I am in the process of building a simple Notion client using the Notion API. During the OAuth authentication process, I expect users to have the option to select specific pages or databases for access. However, I'm curious if there is a method provided by Notion to confirm which of these entries have been approved during authorization. Any insights or examples of retrieving these permissions would be very helpful for my project.

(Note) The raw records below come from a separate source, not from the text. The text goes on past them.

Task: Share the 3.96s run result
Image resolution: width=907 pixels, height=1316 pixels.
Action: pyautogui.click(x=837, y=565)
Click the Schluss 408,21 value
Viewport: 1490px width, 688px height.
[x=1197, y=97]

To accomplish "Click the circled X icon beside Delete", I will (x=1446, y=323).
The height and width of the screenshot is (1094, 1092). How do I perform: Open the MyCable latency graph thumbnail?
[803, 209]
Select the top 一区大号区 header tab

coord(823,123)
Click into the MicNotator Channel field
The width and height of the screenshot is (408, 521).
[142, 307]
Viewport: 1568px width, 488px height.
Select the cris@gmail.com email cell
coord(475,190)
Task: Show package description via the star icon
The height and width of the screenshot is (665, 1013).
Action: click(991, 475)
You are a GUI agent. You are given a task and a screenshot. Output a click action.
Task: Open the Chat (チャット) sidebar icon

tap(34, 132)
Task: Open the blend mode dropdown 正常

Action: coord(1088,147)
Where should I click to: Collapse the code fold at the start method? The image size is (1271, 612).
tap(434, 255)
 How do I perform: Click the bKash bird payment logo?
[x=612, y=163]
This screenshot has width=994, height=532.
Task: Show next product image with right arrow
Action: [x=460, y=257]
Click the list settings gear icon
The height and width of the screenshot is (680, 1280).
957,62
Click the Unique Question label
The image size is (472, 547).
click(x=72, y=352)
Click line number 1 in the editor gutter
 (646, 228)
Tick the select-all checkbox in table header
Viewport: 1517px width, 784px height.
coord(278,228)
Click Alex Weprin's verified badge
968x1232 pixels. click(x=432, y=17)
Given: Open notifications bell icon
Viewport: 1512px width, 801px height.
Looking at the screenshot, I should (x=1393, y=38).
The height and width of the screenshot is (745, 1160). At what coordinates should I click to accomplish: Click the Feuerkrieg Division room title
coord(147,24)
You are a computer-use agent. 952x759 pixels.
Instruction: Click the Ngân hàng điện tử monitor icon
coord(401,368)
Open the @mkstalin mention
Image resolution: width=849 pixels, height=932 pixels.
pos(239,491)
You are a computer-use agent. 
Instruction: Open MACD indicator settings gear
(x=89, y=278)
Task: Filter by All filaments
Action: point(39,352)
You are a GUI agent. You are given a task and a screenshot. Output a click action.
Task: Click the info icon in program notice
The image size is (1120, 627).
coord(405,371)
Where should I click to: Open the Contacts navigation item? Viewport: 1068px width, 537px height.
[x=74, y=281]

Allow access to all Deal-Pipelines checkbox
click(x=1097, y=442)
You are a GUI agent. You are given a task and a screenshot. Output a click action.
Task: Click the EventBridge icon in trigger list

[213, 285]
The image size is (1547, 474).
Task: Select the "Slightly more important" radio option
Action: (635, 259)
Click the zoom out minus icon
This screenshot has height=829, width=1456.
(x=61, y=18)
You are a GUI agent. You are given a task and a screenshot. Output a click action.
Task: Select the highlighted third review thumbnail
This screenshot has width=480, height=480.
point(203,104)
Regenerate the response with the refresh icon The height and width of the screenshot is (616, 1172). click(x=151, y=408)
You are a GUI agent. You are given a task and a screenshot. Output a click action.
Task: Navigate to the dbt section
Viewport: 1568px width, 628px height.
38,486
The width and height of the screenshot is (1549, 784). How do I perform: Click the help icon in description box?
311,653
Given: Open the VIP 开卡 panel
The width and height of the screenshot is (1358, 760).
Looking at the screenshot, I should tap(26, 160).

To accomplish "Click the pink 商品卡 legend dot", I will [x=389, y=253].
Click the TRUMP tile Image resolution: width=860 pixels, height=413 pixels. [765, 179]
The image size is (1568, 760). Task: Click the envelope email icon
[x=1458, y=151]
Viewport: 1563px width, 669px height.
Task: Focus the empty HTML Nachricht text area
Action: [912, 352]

hey, from what ive seen, notion doesn’t send you a clear list of pages/dbs your user picked. u get a token with scopes, and then u need to query those endpoints to see exactly what can be accessed
The Notion API does not explicitly return a detailed list of pages or databases approved by the user during OAuth. My experience shows that once you receive the token with scope details, you need to perform additional API calls on the respective endpoints to identify which resources are accessible. Essentially, you are limited to inferring permissions from the scopes granted, and then validating access by querying the API. This approach is common practice, and it may be beneficial to implement custom validation logic in your client.
In my experience, the Notion OAuth process is similar to many other OAuth implementations where the token represents the authorization scopes rather than specific details on approved pages or databases. This means you have to rely on additional API calls to retrieve the actual data. While it does add an extra step to your code, I found that leveraging these follow-up calls to map the token’s scopes to specific resources is a workable, albeit indirect, solution. Ensuring your implementation gracefully handles any discrepancies between the token scopes and the data returned by the API proved particularly important during development.